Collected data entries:
^^^^^^^^^^^^^^^^

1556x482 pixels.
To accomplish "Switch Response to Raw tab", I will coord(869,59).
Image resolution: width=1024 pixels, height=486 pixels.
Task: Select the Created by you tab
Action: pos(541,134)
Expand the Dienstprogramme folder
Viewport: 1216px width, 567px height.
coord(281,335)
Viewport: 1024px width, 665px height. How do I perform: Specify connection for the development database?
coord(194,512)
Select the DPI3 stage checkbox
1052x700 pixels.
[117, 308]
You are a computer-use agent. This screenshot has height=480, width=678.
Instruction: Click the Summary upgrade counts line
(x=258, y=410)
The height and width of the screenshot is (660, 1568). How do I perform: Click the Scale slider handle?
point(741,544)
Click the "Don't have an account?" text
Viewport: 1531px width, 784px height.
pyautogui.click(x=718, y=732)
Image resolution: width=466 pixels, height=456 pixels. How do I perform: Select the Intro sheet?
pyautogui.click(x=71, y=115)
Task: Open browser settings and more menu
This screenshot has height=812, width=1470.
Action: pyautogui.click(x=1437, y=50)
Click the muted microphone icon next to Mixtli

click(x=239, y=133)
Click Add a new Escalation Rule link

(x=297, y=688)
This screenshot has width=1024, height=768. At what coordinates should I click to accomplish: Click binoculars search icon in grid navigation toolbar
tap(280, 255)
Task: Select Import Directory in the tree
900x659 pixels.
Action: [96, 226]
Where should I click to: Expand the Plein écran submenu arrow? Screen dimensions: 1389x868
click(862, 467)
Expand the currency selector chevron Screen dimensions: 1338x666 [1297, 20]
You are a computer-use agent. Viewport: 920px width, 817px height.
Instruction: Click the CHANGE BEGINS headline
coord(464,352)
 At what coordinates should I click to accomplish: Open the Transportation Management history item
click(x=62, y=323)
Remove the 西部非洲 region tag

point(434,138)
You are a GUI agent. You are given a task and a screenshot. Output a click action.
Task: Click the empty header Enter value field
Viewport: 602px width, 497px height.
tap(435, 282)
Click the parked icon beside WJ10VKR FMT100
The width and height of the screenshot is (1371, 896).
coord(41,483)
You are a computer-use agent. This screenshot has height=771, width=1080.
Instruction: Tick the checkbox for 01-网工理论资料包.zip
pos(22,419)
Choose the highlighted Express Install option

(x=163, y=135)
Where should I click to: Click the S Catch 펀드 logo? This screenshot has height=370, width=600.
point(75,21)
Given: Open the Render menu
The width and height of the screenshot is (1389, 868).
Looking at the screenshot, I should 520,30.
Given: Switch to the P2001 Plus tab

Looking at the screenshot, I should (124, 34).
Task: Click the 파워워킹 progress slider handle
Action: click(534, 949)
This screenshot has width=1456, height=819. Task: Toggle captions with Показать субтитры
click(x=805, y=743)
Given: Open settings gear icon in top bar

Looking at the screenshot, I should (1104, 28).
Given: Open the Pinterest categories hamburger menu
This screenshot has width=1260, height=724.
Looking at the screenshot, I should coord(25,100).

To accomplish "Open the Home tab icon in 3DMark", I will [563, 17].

^^^^^^^^^^^^^^^^

▸ WORK REQUEST
Repeat, word for word, all the lines above.

▸ ANSWER SECTION
1556x482 pixels.
To accomplish "Switch Response to Raw tab", I will coord(869,59).
Image resolution: width=1024 pixels, height=486 pixels.
Task: Select the Created by you tab
Action: pos(541,134)
Expand the Dienstprogramme folder
Viewport: 1216px width, 567px height.
coord(281,335)
Viewport: 1024px width, 665px height. How do I perform: Specify connection for the development database?
coord(194,512)
Select the DPI3 stage checkbox
1052x700 pixels.
[117, 308]
You are a computer-use agent. This screenshot has height=480, width=678.
Instruction: Click the Summary upgrade counts line
(x=258, y=410)
The height and width of the screenshot is (660, 1568). How do I perform: Click the Scale slider handle?
point(741,544)
Click the "Don't have an account?" text
Viewport: 1531px width, 784px height.
pyautogui.click(x=718, y=732)
Image resolution: width=466 pixels, height=456 pixels. How do I perform: Select the Intro sheet?
pyautogui.click(x=71, y=115)
Task: Open browser settings and more menu
This screenshot has height=812, width=1470.
Action: pyautogui.click(x=1437, y=50)
Click the muted microphone icon next to Mixtli

click(x=239, y=133)
Click Add a new Escalation Rule link

(x=297, y=688)
This screenshot has width=1024, height=768. At what coordinates should I click to accomplish: Click binoculars search icon in grid navigation toolbar
tap(280, 255)
Task: Select Import Directory in the tree
900x659 pixels.
Action: [96, 226]
Where should I click to: Expand the Plein écran submenu arrow? Screen dimensions: 1389x868
click(862, 467)
Expand the currency selector chevron Screen dimensions: 1338x666 [1297, 20]
You are a computer-use agent. Viewport: 920px width, 817px height.
Instruction: Click the CHANGE BEGINS headline
coord(464,352)
 At what coordinates should I click to accomplish: Open the Transportation Management history item
click(x=62, y=323)
Remove the 西部非洲 region tag

point(434,138)
You are a GUI agent. You are given a task and a screenshot. Output a click action.
Task: Click the empty header Enter value field
Viewport: 602px width, 497px height.
tap(435, 282)
Click the parked icon beside WJ10VKR FMT100
The width and height of the screenshot is (1371, 896).
coord(41,483)
You are a computer-use agent. This screenshot has height=771, width=1080.
Instruction: Tick the checkbox for 01-网工理论资料包.zip
pos(22,419)
Choose the highlighted Express Install option

(x=163, y=135)
Where should I click to: Click the S Catch 펀드 logo? This screenshot has height=370, width=600.
point(75,21)
Given: Open the Render menu
The width and height of the screenshot is (1389, 868).
Looking at the screenshot, I should 520,30.
Given: Switch to the P2001 Plus tab

Looking at the screenshot, I should (124, 34).
Task: Click the 파워워킹 progress slider handle
Action: click(534, 949)
This screenshot has width=1456, height=819. Task: Toggle captions with Показать субтитры
click(x=805, y=743)
Given: Open settings gear icon in top bar

Looking at the screenshot, I should (1104, 28).
Given: Open the Pinterest categories hamburger menu
This screenshot has width=1260, height=724.
Looking at the screenshot, I should coord(25,100).

To accomplish "Open the Home tab icon in 3DMark", I will [563, 17].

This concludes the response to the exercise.